Determining the details of this technique took years of research and trial and error, plus input from avian experts at Texas A&M and beyond.

It also required an army of “guacamayeros,” or macaw assistants, to help with climbing trees, nest observations, and working with the chicks.

“We integrated three separate fields — parrot ecology, avian veterinary medicine, and aviculture (the breeding of birds) — to come up with little tricks to make the techniques work better in the field,” Vigo-Trauco said. “It was really interesting because when you are trained in parrot ecology, you are trained to watch, let nature be, and take notes, but a veterinarian is trained to act and try to save the chicks. With the integration of the three fields, we came up with a really nice plan.

“As an example, because the aviculture people knew it would take time for a chick that had been hand-raised to learn how to beg for food, we decided that we would give the chicks supplemental food for their first 10 days in the foster nest,” she said.

Once the chicks were accepted by their foster parents, they were raised with the same care and attention as the parents’ birth chicks.
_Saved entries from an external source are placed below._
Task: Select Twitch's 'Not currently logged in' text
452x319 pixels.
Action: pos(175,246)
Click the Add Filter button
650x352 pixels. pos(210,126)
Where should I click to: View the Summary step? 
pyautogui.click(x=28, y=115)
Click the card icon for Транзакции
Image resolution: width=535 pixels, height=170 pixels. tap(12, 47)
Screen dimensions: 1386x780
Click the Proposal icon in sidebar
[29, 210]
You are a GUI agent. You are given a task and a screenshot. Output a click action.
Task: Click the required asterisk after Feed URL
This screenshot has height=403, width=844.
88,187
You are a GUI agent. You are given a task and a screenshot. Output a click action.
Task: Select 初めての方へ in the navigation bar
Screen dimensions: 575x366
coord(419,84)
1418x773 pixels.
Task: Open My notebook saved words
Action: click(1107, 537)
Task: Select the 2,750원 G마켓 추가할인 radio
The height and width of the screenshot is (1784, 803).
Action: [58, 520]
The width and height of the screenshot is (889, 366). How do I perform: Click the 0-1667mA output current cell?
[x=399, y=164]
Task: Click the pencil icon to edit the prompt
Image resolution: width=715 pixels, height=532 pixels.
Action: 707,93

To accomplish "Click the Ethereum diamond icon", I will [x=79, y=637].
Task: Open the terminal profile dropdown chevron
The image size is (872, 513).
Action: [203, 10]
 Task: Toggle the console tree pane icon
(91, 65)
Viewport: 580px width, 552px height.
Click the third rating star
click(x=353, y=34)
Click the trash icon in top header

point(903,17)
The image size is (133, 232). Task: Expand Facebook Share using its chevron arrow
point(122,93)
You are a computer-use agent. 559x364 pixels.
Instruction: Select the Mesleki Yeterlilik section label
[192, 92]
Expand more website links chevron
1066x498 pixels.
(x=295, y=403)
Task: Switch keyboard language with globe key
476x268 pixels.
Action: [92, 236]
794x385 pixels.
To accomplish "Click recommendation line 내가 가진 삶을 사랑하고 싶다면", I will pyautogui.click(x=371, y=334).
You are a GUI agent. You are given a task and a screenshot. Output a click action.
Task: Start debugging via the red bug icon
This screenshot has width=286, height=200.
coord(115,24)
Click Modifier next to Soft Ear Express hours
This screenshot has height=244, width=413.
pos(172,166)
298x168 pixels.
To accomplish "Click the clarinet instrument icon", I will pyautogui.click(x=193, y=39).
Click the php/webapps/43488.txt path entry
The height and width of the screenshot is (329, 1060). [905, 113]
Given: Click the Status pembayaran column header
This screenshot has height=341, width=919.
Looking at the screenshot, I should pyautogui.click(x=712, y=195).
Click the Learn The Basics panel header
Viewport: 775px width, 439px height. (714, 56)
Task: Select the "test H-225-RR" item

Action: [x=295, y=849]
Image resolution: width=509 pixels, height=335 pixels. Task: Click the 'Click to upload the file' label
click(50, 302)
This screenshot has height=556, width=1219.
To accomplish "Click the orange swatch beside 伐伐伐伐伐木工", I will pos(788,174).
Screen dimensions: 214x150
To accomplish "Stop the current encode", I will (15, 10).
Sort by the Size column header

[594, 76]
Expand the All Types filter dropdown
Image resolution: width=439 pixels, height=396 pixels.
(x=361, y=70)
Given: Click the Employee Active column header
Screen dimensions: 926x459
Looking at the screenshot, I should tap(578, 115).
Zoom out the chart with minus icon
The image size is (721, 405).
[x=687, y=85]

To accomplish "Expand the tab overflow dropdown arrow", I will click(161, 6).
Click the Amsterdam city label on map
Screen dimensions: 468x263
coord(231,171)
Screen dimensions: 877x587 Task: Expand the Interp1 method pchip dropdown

While a few chicks died from external causes (predation and lightning), all of the other foster chicks went on to fledge and fly free with their foster parents.

As The Macaw Society begins sharing these successful results with colleagues in Central and South America, Vigo-Trauco looks forward to continuing to apply the research she has devoted so many years of her life to.

“It was a really intense project, especially because I had a baby in the middle, but to have the paper published is very, very rewarding,” Vigo-Trauco said. “It’s really wonderful to feel like all of my research and investment in taking the data is going to be applied to real conservation.

“It was an extra plus that I was able to study a species I really love and take my daughter to the rainforest to see me climbing trees and waking up at 4 a.m. to go check macaw chicks,” she said. “I was able to show her, in real life, how to accomplish what you really want to do.”